Everyone worldwide is becoming increasingly reliant on the security of information and communications, in all aspects of our daily lives. The trouble is that current methods used for security are becoming ever more vulnerable. We know that encryption techniques widely used today can be broken by a large and powerful quantum computer, when this gets built in the future. For information that is only required to be secure for a short time now, this threat is clearly just looming. However, for sensitive information that requires a long security “shelf-life”, the threat is already here. Encrypted communications can be stored now and broken in the future, when the tools exist. Clearly new approaches to security are required.
Quantum Key Distribution
Encryption and decryption methods are needed that are not vulnerable to quantum computer attack. One approach is to utilise shared keys – for encryption and decryption – and cryptographic techniques immune to such attack. Then the security is determined by the security of the key distribution mechanism. This is where the quantum technology comes in – it provides a secure method of quantum key distribution (QKD).

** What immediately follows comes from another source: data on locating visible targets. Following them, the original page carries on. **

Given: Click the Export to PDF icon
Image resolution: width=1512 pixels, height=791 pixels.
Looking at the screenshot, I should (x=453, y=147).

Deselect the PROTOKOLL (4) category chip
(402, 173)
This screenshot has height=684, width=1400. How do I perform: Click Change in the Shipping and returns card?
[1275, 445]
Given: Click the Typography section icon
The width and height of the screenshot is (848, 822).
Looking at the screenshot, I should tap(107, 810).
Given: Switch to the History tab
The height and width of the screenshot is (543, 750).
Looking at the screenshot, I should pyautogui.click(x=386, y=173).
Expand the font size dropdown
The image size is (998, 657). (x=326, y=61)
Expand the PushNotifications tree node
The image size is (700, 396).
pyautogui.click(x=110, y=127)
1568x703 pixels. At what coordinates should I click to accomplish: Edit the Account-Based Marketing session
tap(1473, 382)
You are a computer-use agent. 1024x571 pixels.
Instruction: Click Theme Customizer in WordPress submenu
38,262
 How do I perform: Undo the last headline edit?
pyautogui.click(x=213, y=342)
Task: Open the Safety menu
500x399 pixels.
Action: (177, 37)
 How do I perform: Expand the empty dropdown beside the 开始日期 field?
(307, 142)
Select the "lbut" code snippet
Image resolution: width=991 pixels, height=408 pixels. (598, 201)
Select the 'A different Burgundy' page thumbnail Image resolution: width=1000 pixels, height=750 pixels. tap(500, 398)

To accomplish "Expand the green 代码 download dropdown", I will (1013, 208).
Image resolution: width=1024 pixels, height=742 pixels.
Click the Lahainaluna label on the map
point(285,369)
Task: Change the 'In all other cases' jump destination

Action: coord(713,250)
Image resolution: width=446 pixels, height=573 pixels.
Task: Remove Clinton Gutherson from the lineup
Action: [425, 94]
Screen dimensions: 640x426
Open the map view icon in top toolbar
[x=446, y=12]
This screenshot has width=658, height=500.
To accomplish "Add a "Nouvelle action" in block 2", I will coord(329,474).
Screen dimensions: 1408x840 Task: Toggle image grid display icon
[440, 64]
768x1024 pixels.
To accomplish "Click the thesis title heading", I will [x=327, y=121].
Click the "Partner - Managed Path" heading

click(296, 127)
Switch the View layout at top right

To share a key, the basic idea is that the transmitter – usually called Alice – sends a long sequence of quantum light pulses to the receiver – usually called Bob. These may be sent down an optical fibre or through free space, whichever technology provides the best solution, but either way any adversary – usually called Eve – can only gain information on the transmitted light signals by measuring them in some way. Quantum physics dictates that Eve cannot avoid introducing disturbance to some of these signals through her measurements, so she cannot avoid exposing her eavesdropping . Clearly Bob also has to measure the quantum light signals that he receives in order to establish a key shared with Alice. Nevertheless, the really clever thing with QKD is that Alice and Bob can afterwards identify a subset of shared data to keep. Without exposing the actual data values, they can identify the specific light signals that Bob should not have disturbed by his measurements. They can locate and correct errors in the data that they keep, and then mathematically compress it down to a final shared secret key. What’s more, all these subsequent communications do not have to be encrypted (although they could be) – the security of the final key is not compromised even if Eve overhears all this discussion.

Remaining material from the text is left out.